Sunday, June 15, 2008

Dribs and Drabs

The peak oil balloon, it may appear, is finally going up. Not only have we seen obvious signs like the highest oil price rise in history on June 6 (coincidentally the anniversary of D-Day which began the liberation of Europe in the Second World War), but Gordon Brown, accidental Prime Minister of a former oil exporting (1980-2005) country, may also be one of the unlikely envoys of truth. By Julian Darley (from here).

Two other major causes of the price leap were literally just words, showing how powerful rhetoric really is – rhetoric being the art of persuasion, in some ways perhaps the most important tool in human life. On this newly historic June 6th, a well known banking house, Morgan Stanley, opined that oil would hit $150 by July 4th, which few will need reminding is US Independence Day. I suspect that the irony of hitting a new milestone in oil dependence on that day was not lost on the troubled bank. Why should a few words from a bank make any difference? It turns out that several of the larger financial houses have quite a good record in predicting general oil price rises, and it is very likely that the market was responding in part to this forecast.

From theoildrum.com:
CEO of BP, Tony Hayward:

Yet energy supply has struggled to respond. Production by the Organisation of the Petroleum Exporting Countries fell by 350,000 barrels of oil a day last year. The production situation is even more challenging in the market-oriented nations of the Organisation for Economic Co-operation and Development, where many existing basins are maturing fast. In Britain, for instance, North Sea gas production recorded the world's lar-gest decline for the second year in a row, falling by 10 per cent in 2007. UK oil output rose very slightly, but this is a one-off, based on a single big new field. Production remains on a downward trend.

The last time oil prices surged to this kind of level, 30 years ago, new production from the North Sea helped bring prices down. This time, new OECD production will have to come from frontier provinces such as the Canadian oil sands, the Arctic and the deep waters of the Gulf of Mexico.

Another big impact on supply is Russia, where production has begun to decline. It is a little-known fact that, until now, the growing demand for oil from China and India in recent years has been met almost barrel for barrel by rising supply from Russia.

His diagnosis here is spot on, and it is very important that it be made by him (and the IEA) rather than only by pesky bloggers, and that it include a number of points that have yet to make it into the "common wisdom":

  • demand growth is still very strong, and it is not just coming from China, it is also increasingly coming from oil-producing countries themselves;
  • production is stagnating overall, and declining in a number of regions: OPEC (despite its apparently plentiful reserves, Russia and, more significantly, in regions that "we" control, like the North Sea and the US (no explanation given);
  • incremental production can only come from "frontier" areas, ie expensive and low EROEI (although Hayward does not touch that concept, of course).
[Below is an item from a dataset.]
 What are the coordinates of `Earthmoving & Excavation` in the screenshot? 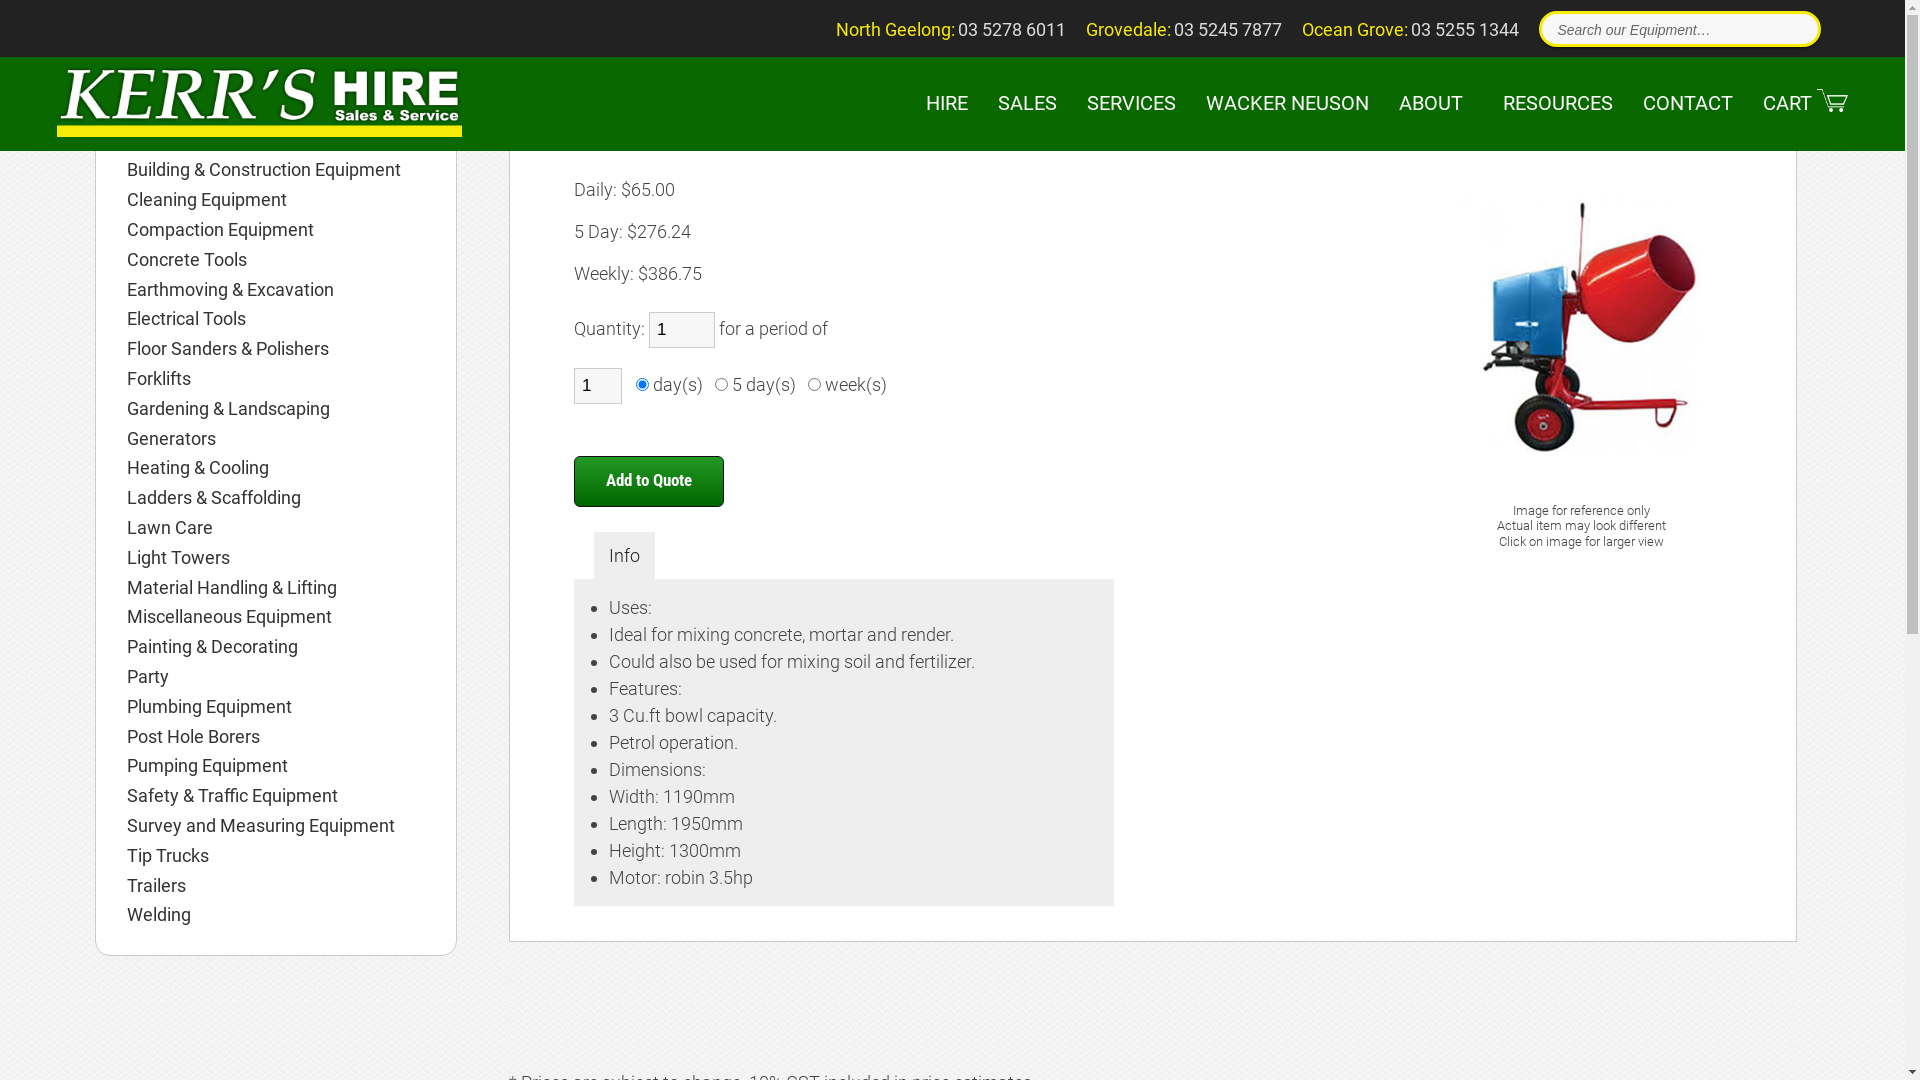 It's located at (276, 290).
There is no silver bullet or quick fix like Alaska and North Sea were 30 years ago.

But given the tone used, one can guess what the stage is for: the first two bits are in the "not our fault" category (nasty countries closed to us), and the last one is in the "hey look at what we can do" (we're here to help).

US foreclosure filings surge 48 percent in May

By ALAN ZIBEL, AP Business Writer
WASHINGTON - The number of U.S. homeowners swept up in the housing crisis rose further last month, with foreclosure filings up nearly 50 percent compared with a year earlier, a foreclosure listing company said Friday.

Nationwide, 261,255 homes received at least one foreclosure-related filing in May, up 48 percent from 176,137 in the same month last year and up 7 percent from April, RealtyTrac Inc. said.

One in every 483 U.S. households received a foreclosure filing in May, the highest number since RealtyTrac started the report in 2005 and the second-straight monthly record.

Foreclosure filings increased from a year earlier in all but 10 states. Nevada, California, Arizona, Florida and Michigan had the highest statewide foreclosure rates.

Metropolitan areas in California and Florida accounted for nine of the top 10 areas with the highest rate of foreclosure. That list was led by Stockton, Calif. and the Cape Coral-Fort Myers area in Florida.

NVDL: Is the US going into a recession? Yes, no, maybe? Actually, there's no question about it.